Starting at the row that contains "Limit (33, 821)" and ending at the row that contains "2012 (134, 603)", give those rows as a JSON list of strings, one string per row, with blank lines omitted.

__Entries taken from a collection__
------------------------------------
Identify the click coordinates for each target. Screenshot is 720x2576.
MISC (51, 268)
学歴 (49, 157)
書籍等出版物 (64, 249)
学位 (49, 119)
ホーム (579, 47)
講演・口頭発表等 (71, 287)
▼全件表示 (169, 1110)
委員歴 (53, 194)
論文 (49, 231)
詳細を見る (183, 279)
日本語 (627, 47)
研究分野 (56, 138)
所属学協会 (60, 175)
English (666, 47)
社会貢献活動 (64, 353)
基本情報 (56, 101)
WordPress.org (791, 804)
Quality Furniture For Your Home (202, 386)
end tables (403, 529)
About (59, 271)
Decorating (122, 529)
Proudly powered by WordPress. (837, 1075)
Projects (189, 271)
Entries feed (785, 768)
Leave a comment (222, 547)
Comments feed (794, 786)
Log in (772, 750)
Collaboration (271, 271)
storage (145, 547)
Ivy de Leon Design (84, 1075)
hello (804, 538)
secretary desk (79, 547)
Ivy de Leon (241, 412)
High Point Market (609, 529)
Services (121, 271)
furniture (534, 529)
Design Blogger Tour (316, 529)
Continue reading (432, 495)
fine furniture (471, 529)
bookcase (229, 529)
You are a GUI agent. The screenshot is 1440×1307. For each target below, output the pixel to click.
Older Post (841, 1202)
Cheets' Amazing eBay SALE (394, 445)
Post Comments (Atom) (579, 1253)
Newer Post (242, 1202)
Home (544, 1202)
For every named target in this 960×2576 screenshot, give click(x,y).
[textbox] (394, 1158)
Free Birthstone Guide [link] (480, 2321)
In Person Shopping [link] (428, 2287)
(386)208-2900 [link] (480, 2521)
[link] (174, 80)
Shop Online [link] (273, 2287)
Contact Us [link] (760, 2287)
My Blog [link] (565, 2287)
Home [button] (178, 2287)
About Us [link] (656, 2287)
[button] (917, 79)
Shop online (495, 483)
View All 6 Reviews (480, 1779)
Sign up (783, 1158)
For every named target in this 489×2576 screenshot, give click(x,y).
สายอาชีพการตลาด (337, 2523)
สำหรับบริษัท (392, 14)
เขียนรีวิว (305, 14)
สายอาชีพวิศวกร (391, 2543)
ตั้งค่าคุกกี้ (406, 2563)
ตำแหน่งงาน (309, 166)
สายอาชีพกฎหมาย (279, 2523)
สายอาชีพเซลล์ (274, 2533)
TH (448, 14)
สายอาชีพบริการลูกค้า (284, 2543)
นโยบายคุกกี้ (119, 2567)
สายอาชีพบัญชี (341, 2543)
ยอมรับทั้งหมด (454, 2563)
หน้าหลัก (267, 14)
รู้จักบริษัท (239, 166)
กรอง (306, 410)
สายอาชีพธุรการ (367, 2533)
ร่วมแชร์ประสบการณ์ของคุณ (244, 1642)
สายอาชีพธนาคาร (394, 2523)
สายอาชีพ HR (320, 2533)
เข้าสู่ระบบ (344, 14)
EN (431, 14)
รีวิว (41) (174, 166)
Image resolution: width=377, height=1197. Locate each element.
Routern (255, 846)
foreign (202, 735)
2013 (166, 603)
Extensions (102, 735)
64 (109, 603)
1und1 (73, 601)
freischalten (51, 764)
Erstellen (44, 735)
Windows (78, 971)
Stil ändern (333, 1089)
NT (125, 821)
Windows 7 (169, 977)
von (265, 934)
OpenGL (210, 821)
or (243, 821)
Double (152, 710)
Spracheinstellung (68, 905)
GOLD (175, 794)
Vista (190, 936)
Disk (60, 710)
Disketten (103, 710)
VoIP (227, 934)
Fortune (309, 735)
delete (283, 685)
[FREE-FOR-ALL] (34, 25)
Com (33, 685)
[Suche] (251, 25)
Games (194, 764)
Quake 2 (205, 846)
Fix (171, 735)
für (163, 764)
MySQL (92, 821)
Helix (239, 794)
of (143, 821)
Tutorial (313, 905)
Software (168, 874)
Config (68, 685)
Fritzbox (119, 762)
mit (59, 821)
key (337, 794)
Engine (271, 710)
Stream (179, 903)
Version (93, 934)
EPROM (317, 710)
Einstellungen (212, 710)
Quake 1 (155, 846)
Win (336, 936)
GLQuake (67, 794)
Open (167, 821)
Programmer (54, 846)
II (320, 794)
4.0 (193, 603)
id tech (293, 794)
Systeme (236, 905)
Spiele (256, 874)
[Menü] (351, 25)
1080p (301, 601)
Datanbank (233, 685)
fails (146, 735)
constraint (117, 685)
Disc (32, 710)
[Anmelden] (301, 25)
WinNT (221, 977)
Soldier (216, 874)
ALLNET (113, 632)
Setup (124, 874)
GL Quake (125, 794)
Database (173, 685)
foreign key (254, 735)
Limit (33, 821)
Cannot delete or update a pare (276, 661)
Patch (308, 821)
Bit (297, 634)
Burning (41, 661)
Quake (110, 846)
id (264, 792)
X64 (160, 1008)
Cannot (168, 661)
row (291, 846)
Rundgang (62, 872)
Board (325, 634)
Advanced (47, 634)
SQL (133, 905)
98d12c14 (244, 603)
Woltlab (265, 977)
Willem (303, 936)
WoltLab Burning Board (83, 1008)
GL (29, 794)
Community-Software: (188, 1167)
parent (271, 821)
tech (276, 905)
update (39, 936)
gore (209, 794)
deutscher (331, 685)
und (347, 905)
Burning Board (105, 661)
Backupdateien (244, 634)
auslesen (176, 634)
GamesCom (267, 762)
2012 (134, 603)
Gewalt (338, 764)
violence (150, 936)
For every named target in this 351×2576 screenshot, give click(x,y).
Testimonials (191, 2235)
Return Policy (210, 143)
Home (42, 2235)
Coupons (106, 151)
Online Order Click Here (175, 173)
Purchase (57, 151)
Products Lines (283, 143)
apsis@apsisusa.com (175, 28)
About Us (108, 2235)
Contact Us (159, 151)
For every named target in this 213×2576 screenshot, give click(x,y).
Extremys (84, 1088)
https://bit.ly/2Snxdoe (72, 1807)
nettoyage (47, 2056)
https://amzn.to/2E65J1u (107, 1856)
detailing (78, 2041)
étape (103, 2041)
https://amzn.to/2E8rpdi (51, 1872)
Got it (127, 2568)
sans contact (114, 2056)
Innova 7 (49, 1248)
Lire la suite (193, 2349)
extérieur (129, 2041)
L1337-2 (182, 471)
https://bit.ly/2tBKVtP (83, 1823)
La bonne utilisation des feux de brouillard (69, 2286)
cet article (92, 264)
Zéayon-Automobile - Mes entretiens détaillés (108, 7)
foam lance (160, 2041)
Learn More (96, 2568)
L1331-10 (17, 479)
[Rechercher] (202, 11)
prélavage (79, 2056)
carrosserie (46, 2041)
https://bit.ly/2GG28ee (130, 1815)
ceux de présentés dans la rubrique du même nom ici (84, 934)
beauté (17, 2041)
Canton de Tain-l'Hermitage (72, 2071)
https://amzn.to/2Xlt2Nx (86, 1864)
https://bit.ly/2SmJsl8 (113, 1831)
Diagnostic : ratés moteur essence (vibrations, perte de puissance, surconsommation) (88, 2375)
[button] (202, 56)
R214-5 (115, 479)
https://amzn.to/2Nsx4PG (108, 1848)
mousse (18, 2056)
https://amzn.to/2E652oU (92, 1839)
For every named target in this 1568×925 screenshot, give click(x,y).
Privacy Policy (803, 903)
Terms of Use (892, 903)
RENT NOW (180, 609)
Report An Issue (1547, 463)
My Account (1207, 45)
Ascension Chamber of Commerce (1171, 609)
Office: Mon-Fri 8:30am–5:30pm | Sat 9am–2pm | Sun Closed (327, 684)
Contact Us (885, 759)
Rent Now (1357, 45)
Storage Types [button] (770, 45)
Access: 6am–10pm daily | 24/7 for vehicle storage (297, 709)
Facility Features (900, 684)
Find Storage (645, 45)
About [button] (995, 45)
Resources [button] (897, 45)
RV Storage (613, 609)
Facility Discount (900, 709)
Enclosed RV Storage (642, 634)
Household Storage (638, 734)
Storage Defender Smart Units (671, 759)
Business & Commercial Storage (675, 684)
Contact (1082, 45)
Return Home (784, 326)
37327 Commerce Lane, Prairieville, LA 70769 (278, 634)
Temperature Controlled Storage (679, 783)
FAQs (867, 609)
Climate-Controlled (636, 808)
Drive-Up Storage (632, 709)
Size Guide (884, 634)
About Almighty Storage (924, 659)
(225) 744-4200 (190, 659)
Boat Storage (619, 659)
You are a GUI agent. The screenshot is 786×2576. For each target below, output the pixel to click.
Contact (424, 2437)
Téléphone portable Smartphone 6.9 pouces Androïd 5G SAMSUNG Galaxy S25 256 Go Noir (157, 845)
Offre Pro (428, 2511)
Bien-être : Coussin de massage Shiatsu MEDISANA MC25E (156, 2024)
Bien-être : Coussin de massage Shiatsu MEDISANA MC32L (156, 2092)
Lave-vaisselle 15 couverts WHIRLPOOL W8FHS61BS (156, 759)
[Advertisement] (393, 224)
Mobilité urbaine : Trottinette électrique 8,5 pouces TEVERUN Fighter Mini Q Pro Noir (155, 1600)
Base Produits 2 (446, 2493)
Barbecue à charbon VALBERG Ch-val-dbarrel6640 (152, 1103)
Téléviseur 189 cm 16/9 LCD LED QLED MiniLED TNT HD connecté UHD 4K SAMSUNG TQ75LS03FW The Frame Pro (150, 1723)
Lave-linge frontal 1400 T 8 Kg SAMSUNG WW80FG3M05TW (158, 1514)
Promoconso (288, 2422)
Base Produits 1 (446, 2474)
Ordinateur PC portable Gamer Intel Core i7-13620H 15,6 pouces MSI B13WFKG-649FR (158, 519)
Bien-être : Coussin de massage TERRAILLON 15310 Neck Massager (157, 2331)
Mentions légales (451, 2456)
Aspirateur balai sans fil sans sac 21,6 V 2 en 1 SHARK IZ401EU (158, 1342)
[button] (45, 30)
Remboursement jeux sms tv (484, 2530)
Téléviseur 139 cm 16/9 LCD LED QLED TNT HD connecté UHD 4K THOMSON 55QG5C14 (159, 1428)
------------------------------------
__Exercise response__
[
  "Limit (33, 821)",
  "Cannot delete or update a pare (276, 661)",
  "Patch (308, 821)",
  "Bit (297, 634)",
  "Burning (41, 661)",
  "Quake (110, 846)",
  "id (264, 792)",
  "X64 (160, 1008)",
  "Cannot (168, 661)",
  "row (291, 846)",
  "Rundgang (62, 872)",
  "Board (325, 634)",
  "Advanced (47, 634)",
  "SQL (133, 905)",
  "98d12c14 (244, 603)",
  "Woltlab (265, 977)",
  "Willem (303, 936)",
  "WoltLab Burning Board (83, 1008)",
  "GL (29, 794)",
  "Community-Software: (188, 1167)",
  "parent (271, 821)",
  "tech (276, 905)",
  "update (39, 936)",
  "gore (209, 794)",
  "deutscher (331, 685)",
  "und (347, 905)",
  "Burning Board (105, 661)",
  "Backupdateien (244, 634)",
  "auslesen (176, 634)",
  "GamesCom (267, 762)",
  "2012 (134, 603)"
]